Worse, they are all sent thoughtlessly to their deaths for this supposed noble cause. Why do they support them as much as they do given these things? Why the blanket respect for those that offer little seemingly in their direction?

Eli Blake said...

Well, Lily, that is part of the point of the post-- they are starting to not support him in large numbers.

If 54% support the Iraq mission, then that means that 46% do not, or at least are unsure. They all heard him and Cheney saying two years ago that it would be over 'in weeks,' and they all heard his mission accomplished speech on May 1, 2003, claiming it was over, and now 2000 deaths later and with no end in sight, they are questioning what exactly his policy in Iraq is (whatever it is, it looks absolutely unlike what it was when we started the war).

Now, considering that people who join the military are often from rural (conservative) areas, and that the military traditionally has supported their C-in-C, for that many to question his leadership is actually pretty remarkable. And the fact that so many of them seem to be fond of Clinton (who quite a few of them did also serve under) is also pretty telling, especially since so many conservatives claim that military members don't like him at all.

Anonymous said...

Well I guess its all in how you look at it, true from one view in its historical context the numbers are high, relatively speaking. But given the situation, I wonder that it isn't far lower! I understand you are taking a more realistic view and comparing the numbers to the typical, or expected, given the military demographics and patterns.
I get that.
I guess I am saying that I still think the support is higher than it should be and certainly not reflective of the egregious,exploitive behaviors.

dorsano said...

There is one big problem with polling the U.S. Military

Most of the people who serve will always reach down deep inside themselves to give whatever takes to complete their mission no matter how incompetent their leadership.

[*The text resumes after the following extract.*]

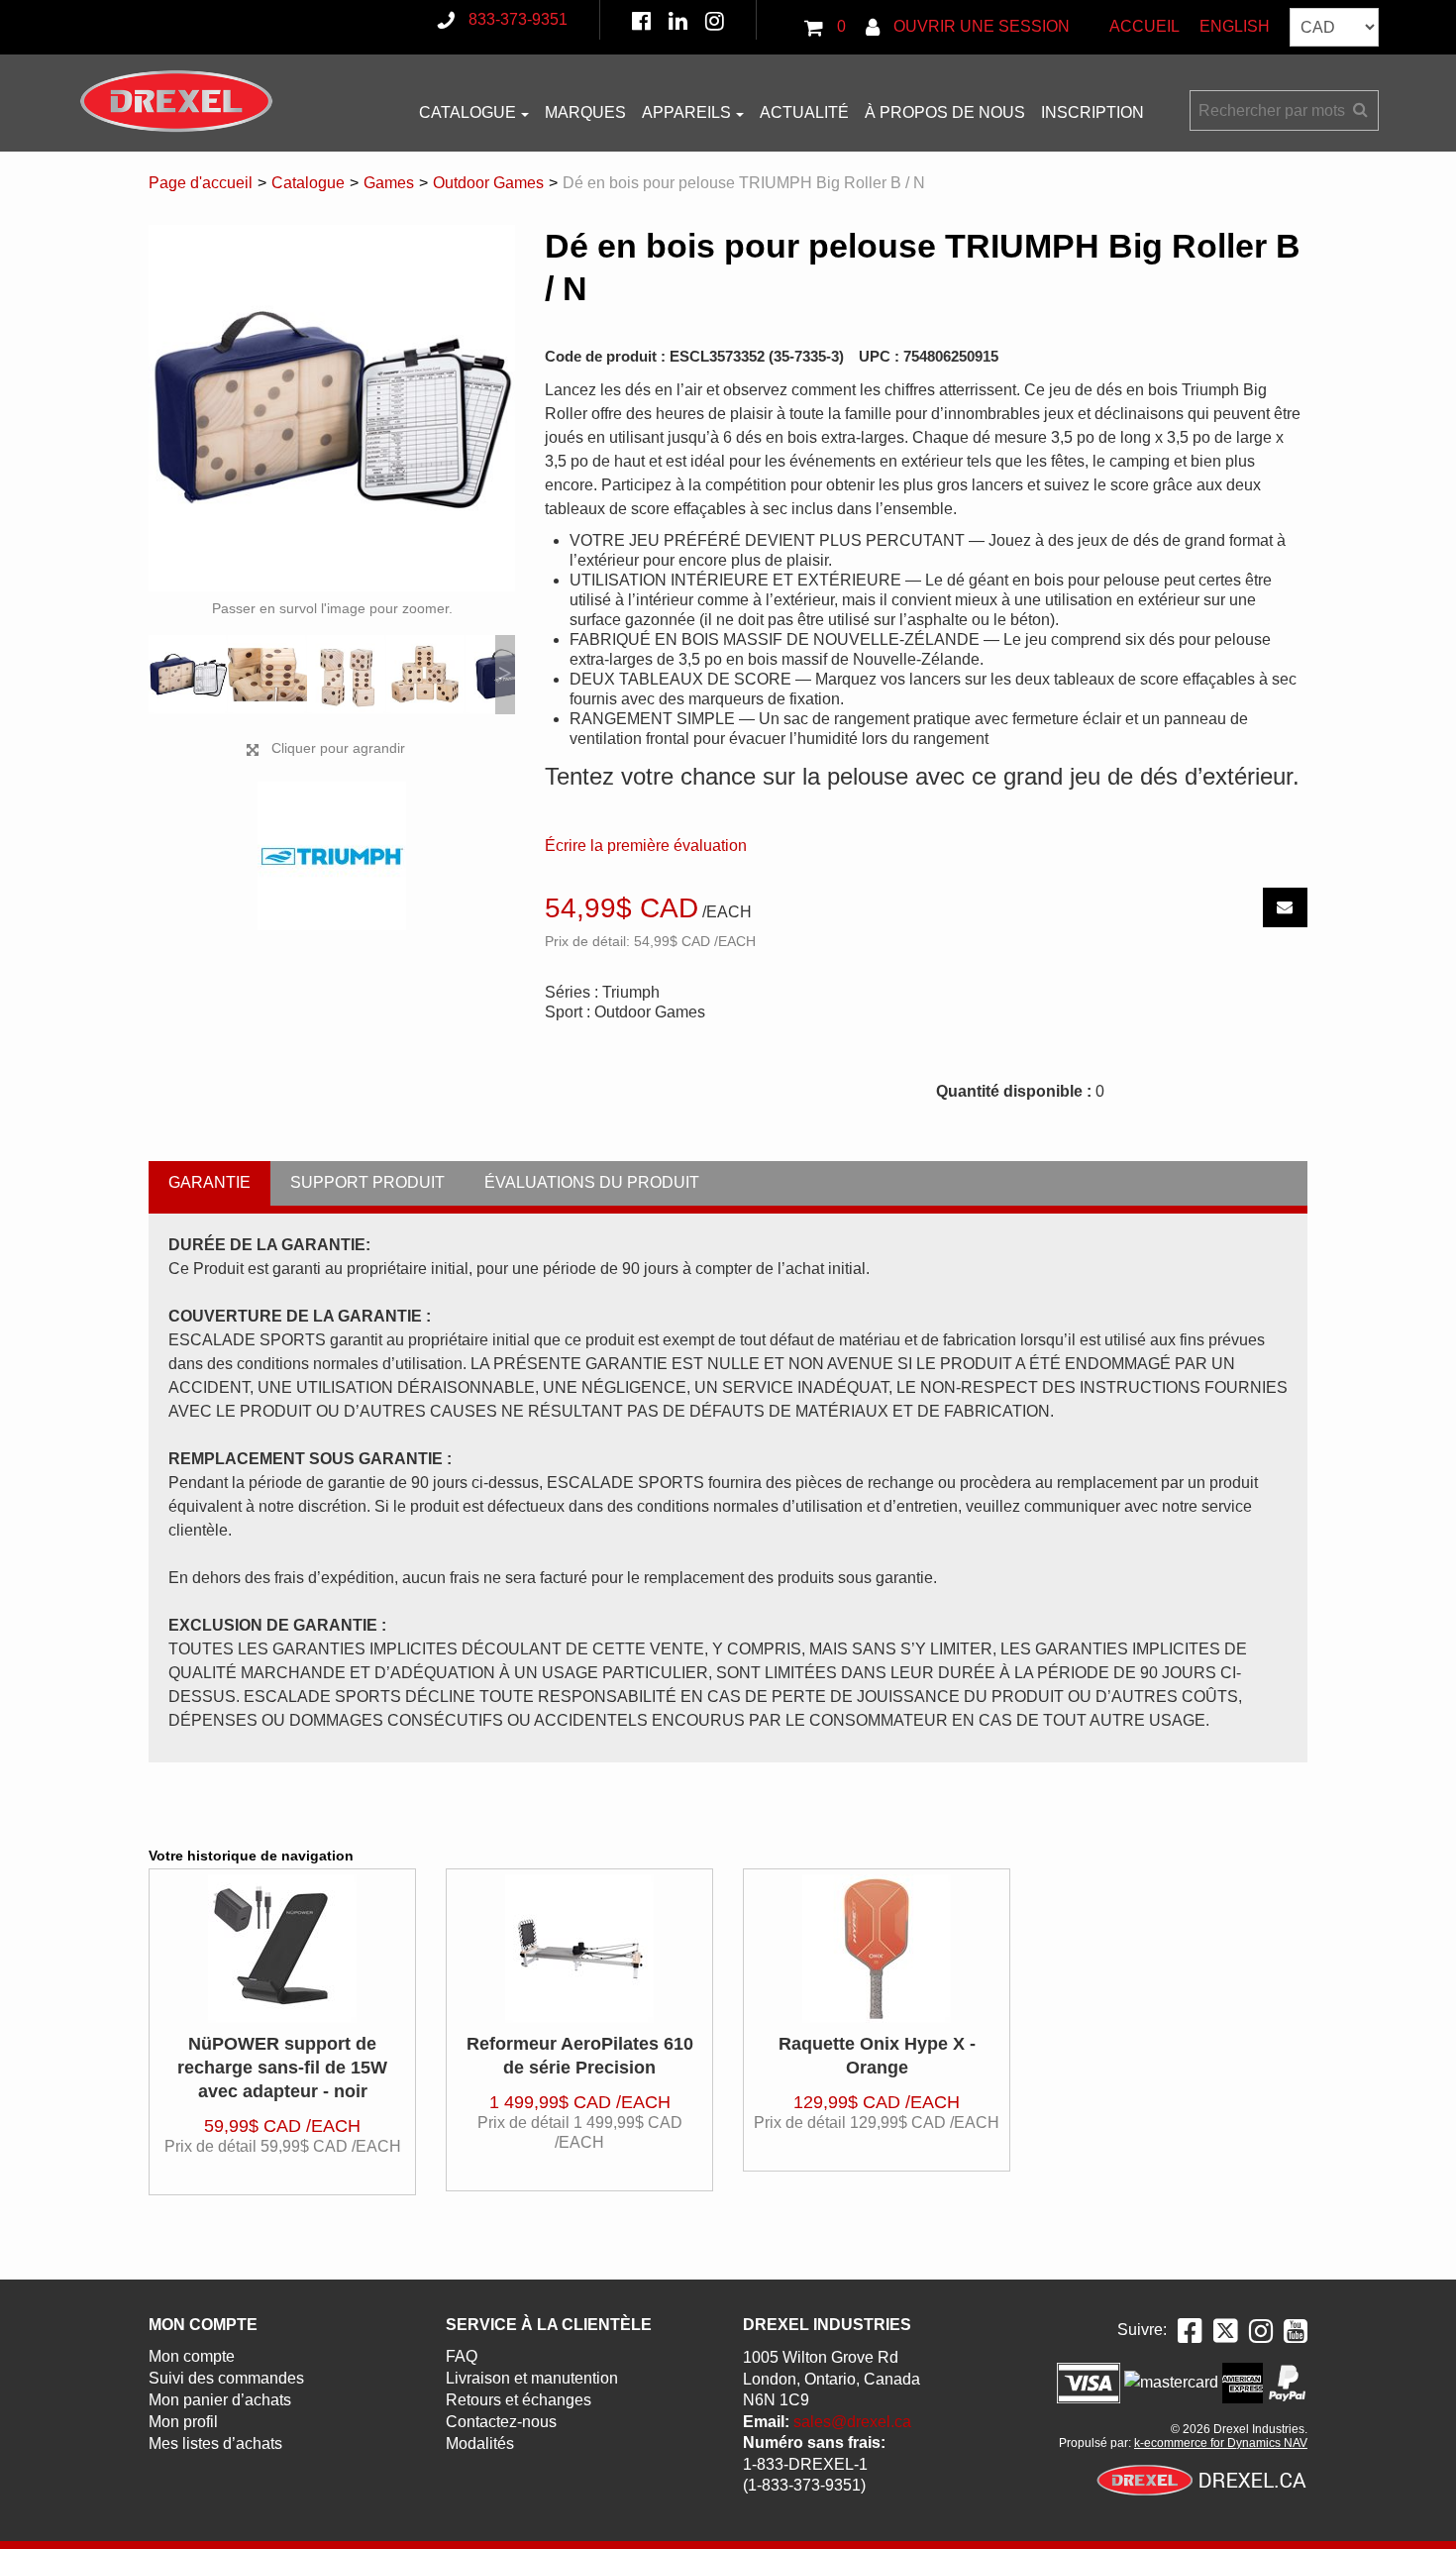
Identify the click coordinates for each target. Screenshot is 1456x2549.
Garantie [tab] (209, 1182)
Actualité (804, 112)
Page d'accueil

That's just the way the people who serve are and it's something that we should all be thankful for.

It's too easy for people who are willing to put their lives on the line for something we've called on them to do, to place their trust in us.

And that's something that we should all be thankful for.

Polls such as these generally don't distinquish between the leadership and the mission - though this one does it seems (I'm not sure about the others).

The U.S. Military has almost from the get go been critical of the Pentagon. I don't see the erosion of support for the mission among the U.S. military as good news.

I see it as a failure of those they serve.

Eli Blake said...


The military isn't so critical of the Pentagon (who are still military), it is their civilian leadership. The generals have pretty much done their jobs. Don't forget it was Army Chief of Staff Eric Shinseki who advised before the war that 400,000 troops would be needed during the occupation period to prevent an insurgency from taking root. Donald Rumsfeld, a fiscal conservative wanted to prove we could do the same thing by spending less, and wanted 100,000. Gen. Casey, who was less blunt than Shinseki, managed to talk Rumsfeld up to 150,000.

But the loss of confidence isn't in their generals, it is with the civilian leadership of Bush-Cheney-Rumsfeld.